Show that there are no a,b such that a^n-b^n | a^n + b^n

[evinda]

Hey again! (Mmm)

I want to show that there are no $a,b \geq 1, n \geq 2$ such that $a^n-b^n \mid a^n+b^n$.

That's what I have tried so far:

$$\exists k \in \mathbb{Z} \text{ such that } a^n+b^n=k(a^n-b^n)$$

Let $d=(a,b)$, $a_1=\frac{a}{d} \ , b_1=\frac{b}{d}$ , then $(a_1,b_1)=1$

So,we have :

$$d^n \cdot a_1^n+d^n \cdot b_1^n=k(d^n \cdot a_1^n-d^n \cdot b_1^n) \\ \Rightarrow a_1^n+b_1^n=k(a_1^n-b_1^n) \\ \Rightarrow (k-1) a^n=(k+1) b_1^n$$

But...how could I continue? (Thinking) (Thinking)

 

[I like Serena]

Hmm... this is SOLVED?
But... but... I have just figured it out! (Crying)

 

[evinda]

Hmm... this is SOLVED?
But... but... I have just figured it out! (Crying)

It doesn't matter that it is solved.. I would be glad to hear also your idea! (Happy)

 

[I like Serena]

$$(k-1) a_1^n=(k+1) b_1^n$$

Well... we already know that $(a_1, b_1) = 1$.
And since $k-1$ and $k+1$ are only 2 points apart, that must mean that they either have only the factor 2 in common, or they are co-prime.

So let's assume $k-1$ and $k+1$ are co-prime for now.
Then that can only mean that $(k-1) =b_1^n$ and $a_1^n=(k+1)$, since a prime factorization is guaranteed to be unique.

In turn that means that $a_1^n$ and $b_1^n$ are 2 points apart.
But... that is not possible if $(a_1, b_1)=1$ and $n>1$.

Contradiction! (Bandit)(Thinking)

We can apply the same line of reasoning if $(k-1,k+1)=2$.

It doesn't matter that it is solved.. I would be glad to hear also your idea! (Happy)

So what is your solution? (Wondering)

 

[evinda]

Well... we already know that $(a_1, b_1) = 1$.
And since $k-1$ and $k+1$ are only 2 points apart, that must mean that they either have only the factor 2 in common, or they are co-prime.
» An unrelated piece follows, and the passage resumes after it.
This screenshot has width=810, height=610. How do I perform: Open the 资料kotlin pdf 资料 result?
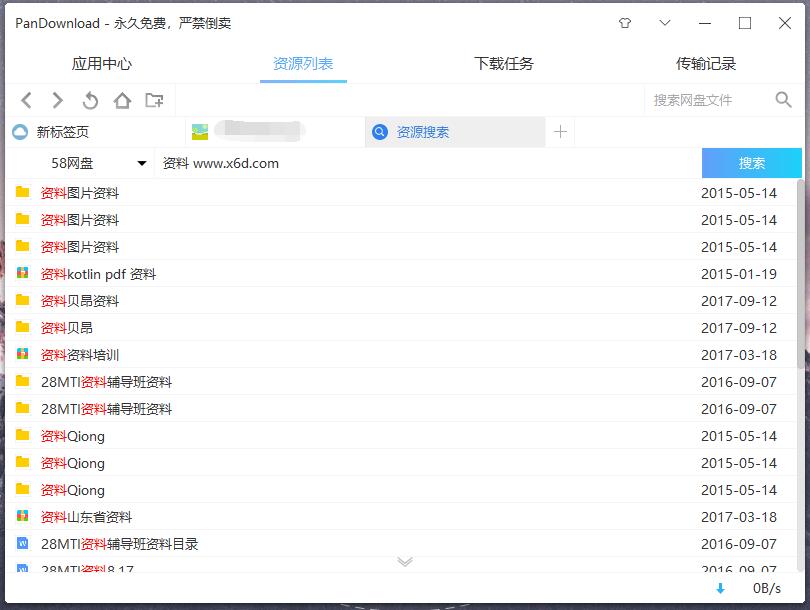98,274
Is it known,that if we have two numbers that are two points apart,that they either have only the factor 2 in common, or they are co-prime? (Thinking) (Thinking)

So let's assume $k-1$ and $k+1$ are co-prime for now.
Then that can only mean that $(k-1) =b_1^n$ and $a_1^n=(k+1)$, since a prime factorization is guaranteed to be unique.

In turn that means that $a_1^n$ and $b_1^n$ are 2 points apart.
But... that is not possible if $(a_1, b_1)=1$ and $n>1$.

Contradiction! (Bandit)(Thinking)

We can apply the same line of reasoning if $(k-1,k+1)=2$.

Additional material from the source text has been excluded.